── Selected extract ──

Governments around the world acted to stem a possible flu pandemic yesterday, as a virus that has killed 103 people in Mexico and spread to northward was confirmed to have reached Europe.
While the swine flu virus has so far killed no one outside Mexico, the fact that it has proved able to spread quickly between humans has raised fears that the world may finally be facing the flu pandemic that scientists say is long overdue.
Shares and oil prices fell in Asia and Europe, as investors feared a further shock to an already fragile global economy, if trade flows are curbed and manufacturing is hit.
PHOTO: SAM YEH, AFP
Spain became the first country in Europe to confirm a case of swine flu when a man who returned from a trip to Mexico last week was found to have the virus.
But his condition, like that of 20 cases identified in the US and six in Canada, was not serious. A New Zealand teacher and around a dozen students who recently returned from Mexico were also being treated as likely mild cases.
Cases of the flu, which has components of classic avian, human and swine flu viruses but has not actually been seen in pigs, were also suspected in Britain, France, Italy and Israel.
PHOTO: AP
Many countries have stepped up surveillance at airports and ports, using thermal cameras and sensors to identify people with fever, and the WHO has opened its 24-hour “war room” command center.
The EU’s health chief urged citizens to avoid non-essential travel to areas affected by swine flu, and the European Commission called an urgent meeting of health ministers.
The US declared a public health emergency on Sunday. Although most cases outside Mexico were relatively mild, a top official at the US Centers for Disease Control and Prevention said she feared there might be US fatalities.
US President Barack Obama yesterday urged Americans to remain calm saying the illness was a “cause for concern” but not alarm.
“This is obviously a cause for concern and requires a heightened state of alert. But it is not a cause for alarm,” Obama told a meeting of the National Academy of Sciences.
But top US disease control officials yesterday rejected as unwarranted an EU warning that appeared to call on Europeans to avoid travel to the US, Mexico and other areas hit by the outbreak.
The WHO has declared the flu a “public health emergency of international concern” that could become a pandemic, or global outbreak of a serious disease.

───

Using the information =>
1/ Name the countries where the swine flu report says cases of the flu were suspected.
2/ Transcribe the stretch of the swine flu report from "US President Barack" through "by the outbreak.".
3/ Pick up the swine flu report after its last sentence and continue it.

── Extracted entries ──

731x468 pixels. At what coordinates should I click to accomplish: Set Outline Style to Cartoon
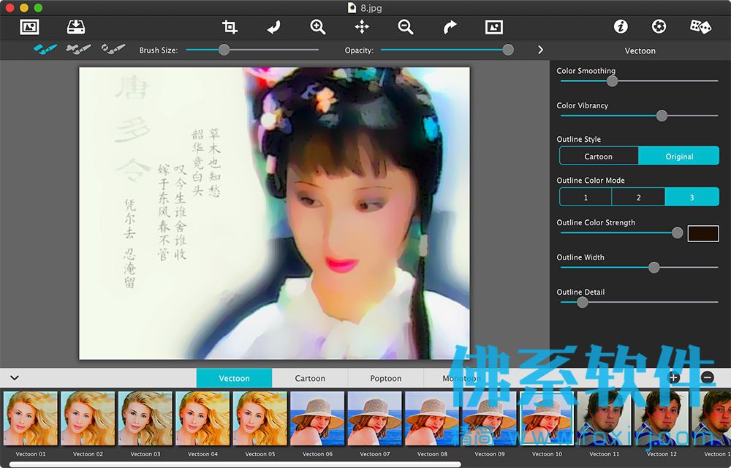coord(599,156)

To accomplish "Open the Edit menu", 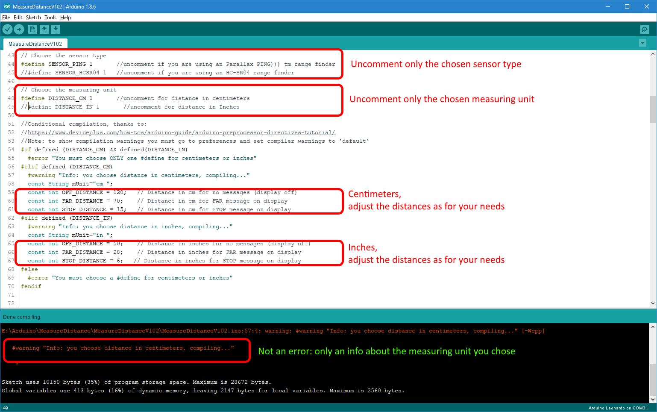I will pos(18,18).

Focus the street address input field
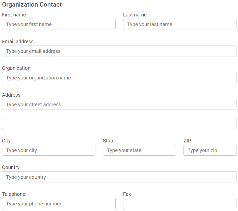pyautogui.click(x=119, y=104)
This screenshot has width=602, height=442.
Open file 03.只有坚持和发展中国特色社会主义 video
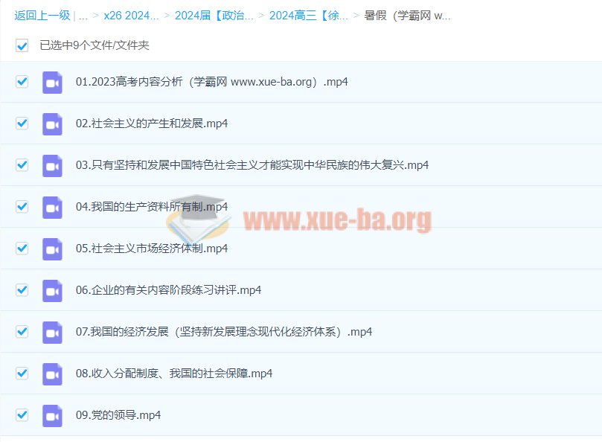click(252, 165)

───

Answers to the problems =>
1/ Britain, France, Italy and Israel.

2/
US President Barack Obama yesterday urged Americans to remain calm saying the illness was a “cause for concern” but not alarm.
“This is obviously a cause for concern and requires a heightened state of alert. But it is not a cause for alarm,” Obama told a meeting of the National Academy of Sciences.
But top US disease control officials yesterday rejected as unwarranted an EU warning that appeared to call on Europeans to avoid travel to the US, Mexico and other areas hit by the outbreak.

3/
Its emergency committee was due to decide yesterday whether to raise its pandemic alert level, currently at 3 on a scale of 1 to 6.
“If we go to phase 4 because of the swine flu virus, it basically means that we believe that a potential pandemic virus has potentially shown it can transmit from person to person and cause large outbreaks,” WHO Acting Assistant Director-General Keiji Fukuda said on Sunday.
In Mexico, life has slowed dramatically in cities as schools have been closed and public events called off to slow the spread of the virus. The city government is considering halting public transport.
Health Minister Jose Angel Cordova said on Sunday that the flu had killed 103 people in Mexico, and about 400 people had been admitted hospital. But he noted that a majority of infected patients had recovered.
The Mexican government will get US$205 million from the World Bank, including US$25 million immediately, to combat the swine flu epidemic.
Mexican Finance Minister Agustin Carstens said in Washington that the US$25 million would be used “to take care of more immediate needs,” including medicine and equipment to help contain the epidemic. Another US$180 million would come over the “medium term” to build up the country’s health institutions, Carstens said.
Health authorities across Asia tried to give reassurance, saying they had enough stockpiles of anti-flu drugs to handle an outbreak.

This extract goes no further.